Tuesday, July 19, 2011

Cramer about $IBM

See, here's the problem in two nutshells: $IBM and Wynn Resorts ($WYNN). Both are extraordinary. We have a terrific note out on $IBM tonight that says how this was a pretty breathtaking, real growth story, one that deserves to trade much higher. All the woes that people talked about? I can't find them. Then $WYNN, which is both China and America, reports a quarter that's equal to its stock performance -- that's saying something -- and it is a marvel.
Now let's see. $IBM involves big companies making big decisions, just the kind of decisions that were supposed to be on hold. It has government business that we thought was going to be in the doghouse. Who is spending like this?

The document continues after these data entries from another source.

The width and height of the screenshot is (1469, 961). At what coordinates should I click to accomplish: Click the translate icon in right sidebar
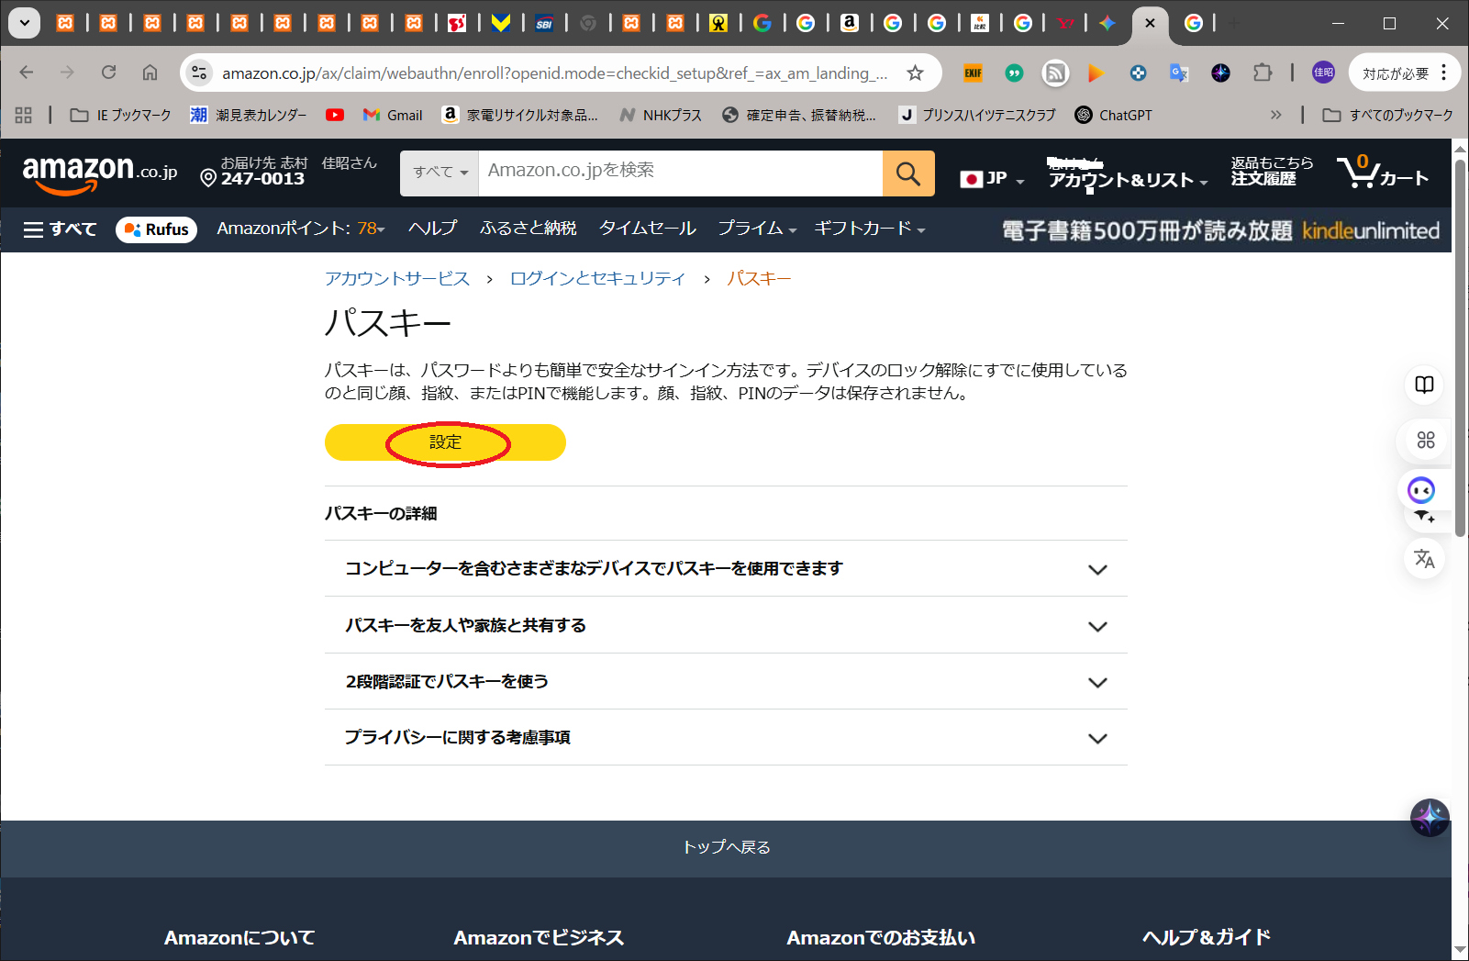(x=1424, y=558)
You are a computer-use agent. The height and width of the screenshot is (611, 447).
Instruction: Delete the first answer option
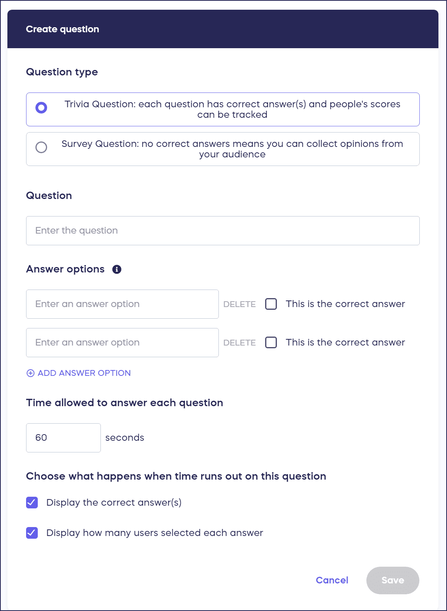click(239, 304)
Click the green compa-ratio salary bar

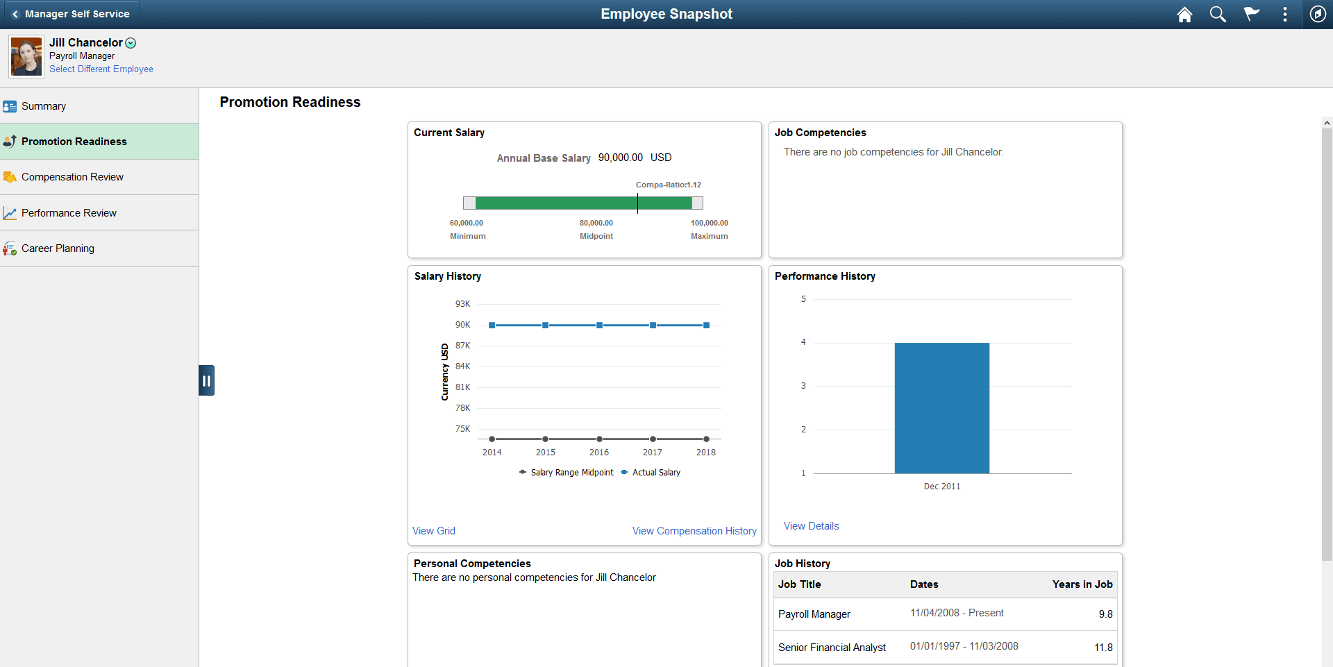click(x=583, y=203)
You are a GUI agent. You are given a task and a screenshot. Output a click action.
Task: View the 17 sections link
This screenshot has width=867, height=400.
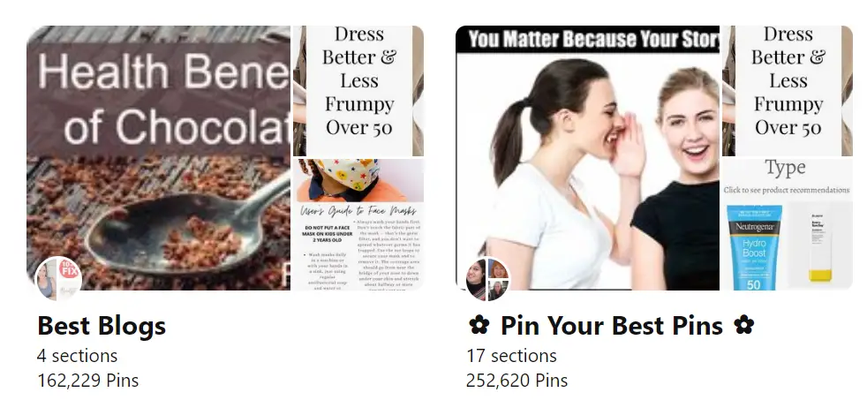click(511, 356)

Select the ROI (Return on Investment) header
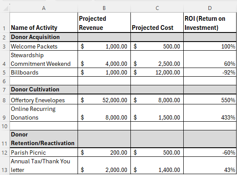210,23
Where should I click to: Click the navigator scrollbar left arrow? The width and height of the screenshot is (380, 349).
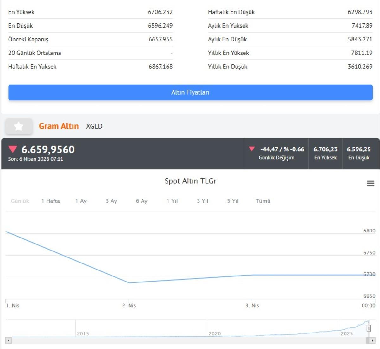pos(9,340)
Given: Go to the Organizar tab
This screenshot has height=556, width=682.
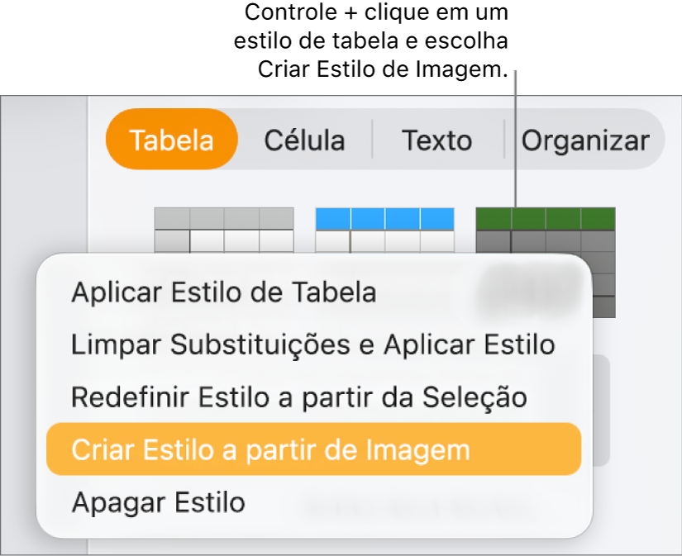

And who is spending at the casinos like this? In our country, all we hear about is gloom in Vegas. In China, all we hear about is tightening.
Yet, both $IBM and $WYNN boom?
Undeniably so.
Because so few people, however, do believe, and because it is presumed that a default by any country or major bank wipes out any gain, the stocks will not mean anything in the general picture. They will go higher until some EU stumbling block or a cross word by Eric Cantor or Harry Reid. Then they will go down, and no one will care about the quarter.
They will have no lasting pin action at all vs. what would have been robust rallies in tech and in gambling, if not travel and leisure, in general.
That's why it remains a very discouraging market.